How Tatiana Maslany 'nerds out' over 'She-Hulk'

Tatiana Maslany leans back on a stool while holding one leg out high for a portrait.
Tatiana Maslany loves that her "She-Hulk" series busts viewers' expectations. (Jane Kim / For The Times)

Since adding small-screen stories to its corporate mandate, Marvel Studios has gone in a number of unexpected creative directions. And while the Disney division is no stranger to comedic endeavors, “She-Hulk: Attorney at Law,” is arguably the first real single-camera episodic comedy series it’s produced to date. And the show’s sly wink to the 2001 comedy hit “Legally Blonde” was right up star Tatiana Maslany's alley.
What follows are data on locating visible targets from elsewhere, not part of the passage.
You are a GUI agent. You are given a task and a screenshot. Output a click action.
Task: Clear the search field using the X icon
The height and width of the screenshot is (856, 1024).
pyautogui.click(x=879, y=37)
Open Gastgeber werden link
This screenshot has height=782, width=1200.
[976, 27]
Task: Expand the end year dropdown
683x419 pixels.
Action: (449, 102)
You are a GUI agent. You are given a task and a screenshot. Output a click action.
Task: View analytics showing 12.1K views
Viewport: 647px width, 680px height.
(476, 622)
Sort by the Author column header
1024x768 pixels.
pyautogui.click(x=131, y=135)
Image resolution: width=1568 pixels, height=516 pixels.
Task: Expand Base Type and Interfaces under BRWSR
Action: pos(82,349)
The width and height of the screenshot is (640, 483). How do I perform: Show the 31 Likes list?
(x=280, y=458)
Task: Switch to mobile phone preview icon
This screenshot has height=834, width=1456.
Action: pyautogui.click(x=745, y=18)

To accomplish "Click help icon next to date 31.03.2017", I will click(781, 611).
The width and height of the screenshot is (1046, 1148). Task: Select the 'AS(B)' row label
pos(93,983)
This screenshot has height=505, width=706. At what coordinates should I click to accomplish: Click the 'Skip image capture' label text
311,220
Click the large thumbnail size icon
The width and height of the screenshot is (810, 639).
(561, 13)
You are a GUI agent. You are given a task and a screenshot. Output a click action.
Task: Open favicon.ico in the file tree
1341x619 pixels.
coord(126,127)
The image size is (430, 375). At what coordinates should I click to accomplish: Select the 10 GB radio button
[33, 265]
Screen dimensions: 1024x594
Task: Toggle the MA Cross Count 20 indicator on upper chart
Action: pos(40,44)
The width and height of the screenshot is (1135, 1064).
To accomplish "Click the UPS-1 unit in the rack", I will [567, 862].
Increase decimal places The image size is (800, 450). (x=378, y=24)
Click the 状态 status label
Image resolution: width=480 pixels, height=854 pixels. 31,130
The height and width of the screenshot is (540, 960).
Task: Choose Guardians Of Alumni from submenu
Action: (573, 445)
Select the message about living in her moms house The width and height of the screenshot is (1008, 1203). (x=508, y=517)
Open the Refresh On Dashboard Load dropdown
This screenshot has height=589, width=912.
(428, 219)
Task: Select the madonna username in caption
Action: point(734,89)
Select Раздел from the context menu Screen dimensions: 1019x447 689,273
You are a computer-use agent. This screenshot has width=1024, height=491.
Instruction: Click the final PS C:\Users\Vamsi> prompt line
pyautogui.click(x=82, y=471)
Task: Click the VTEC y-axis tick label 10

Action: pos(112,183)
“I love how much it’s in this structure of a procedural [but] done in such a different way,” Maslany says. “It’s absurd because obviously, the people who are in the courtroom are not your average citizens.”

Maslany loved the script right off the bat and was won over by head writer and creator Jessica Gao and co-stars Ginger Gonzaga and Josh Segarra who, in her words, “don’t necessarily fit into the Marvel thing.”

“We're not the cool kids,” Maslany insists. “We’re all nerdy artists who care a lot and who loved our characters and loved the story. And that group to me is something that I hold very dear because it doesn't always happen. You don't always get to work with people who similarly nerd out over the things that we get to do.”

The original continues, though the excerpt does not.